I think I've given up on any hope of the New York City job coming through, even though it's still posted on the website, and I haven't heard a definitive "no." As I understand it, there's a lot of things going on--the entire church is re-organizing on a national level, and that's pretty much put everything on halt. I also had heard through the grapevine that there may have been disagreement on whether to hire me, or the other top candidate. One of the two decision-makers apparently liked my more corporate background and what that could bring; the other liked the second candidate's background in immigration policy and reform.
No matter what the reason, though, I can't sit around any longer waiting to hear a decision. The thought of going into my job tomorrow makes me ill to my stomach, and I can't keep just going through the motions. So, starting tomorrow, I'm going to work on applying to at least one position a day somewhere, which is actually quite a bit of work, considering I'll need to write a cover letter for each.
Beyond that, I'm busy with Diocesan Council on Anti-Racism, for which I have to create some programming materials for an event in mid-November, including trying to drum up some press coverage. Who knows--maybe I'll get to put what I've learned in my job to good use for a change. I also have an all-day training session with the Council on the 20th, plus my regular parish activities on a weekly basis, for which I've already fallen behind, even though the new parish year is merely four weeks old. I'm also trying to get back involved in
DAYA, which is a fun group--when I remember to go to events.
One of my last two remaining freelance web clients--
Grace Episcopal Church in Silver Spring--has me working on a site redesign that's taking a lot longer than for which I'd budgeted. I'd hoped to get all the requested changes done two weekends ago, but instead I've already burned through about 7 hours and still haven't even gotten through 2/3 of what they've requested in round 1 of the updates. Hopefully, though, what's going live first thing Monday morning will be enough to tide them over till I'm completely done.

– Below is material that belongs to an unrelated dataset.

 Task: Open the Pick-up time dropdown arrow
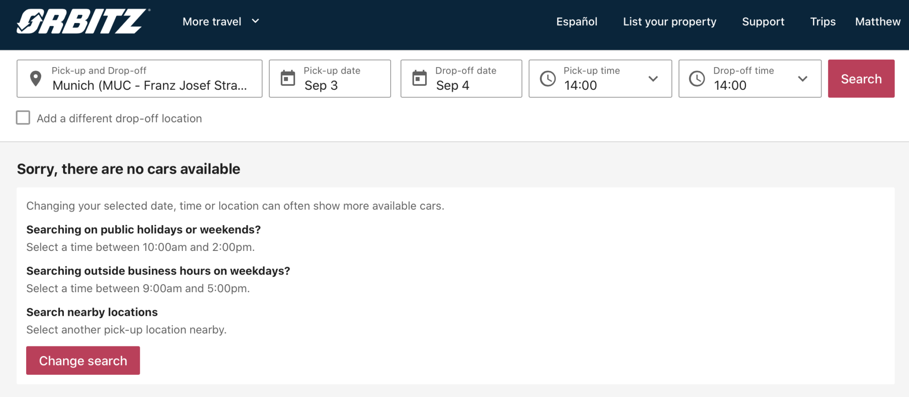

My roommate Josh's friend Joshua moved in last week, and our two-bedroom apartment has become very crowded with three folks here. Thankfully, we've signed a lease on a 3-bedroom, 2-bath house right in the heart of Midtown at Amsterdam and Monroe, and move the first of November. I'm not looking forward to the move itself, nor to the longer commute it will entail. On the other hand, my life will be more walkable from the new place, and I am determined to start running again in the mornings once we're settled in, since I'll be only three blocks from the park.
In a seemingly random moment, someone I went out with a grand total of three times this spring before dropping off the face of the earth has added me to both his Friendster and Facebook profiles. He hasn't actually contacted me other than to send me the adds. As someone who's always fascinated by human behavior, this one left me scratching my head.
On Saturday, I went to
Gaylaxicon 2007 here in town, which is how I ended up sipping an incredibly strong Jim Bean and Coke Zero while wearing fuzzy bunny ears and watching several guys go at it. I'd love to explain beyond that, but I'm not sure where to begin.
I'm about to go to bed, and I've got Bruce Springsteen's "Dancing in the Dark" running through my head, and I think it sums up quite nicely the way I'm feeling at the moment.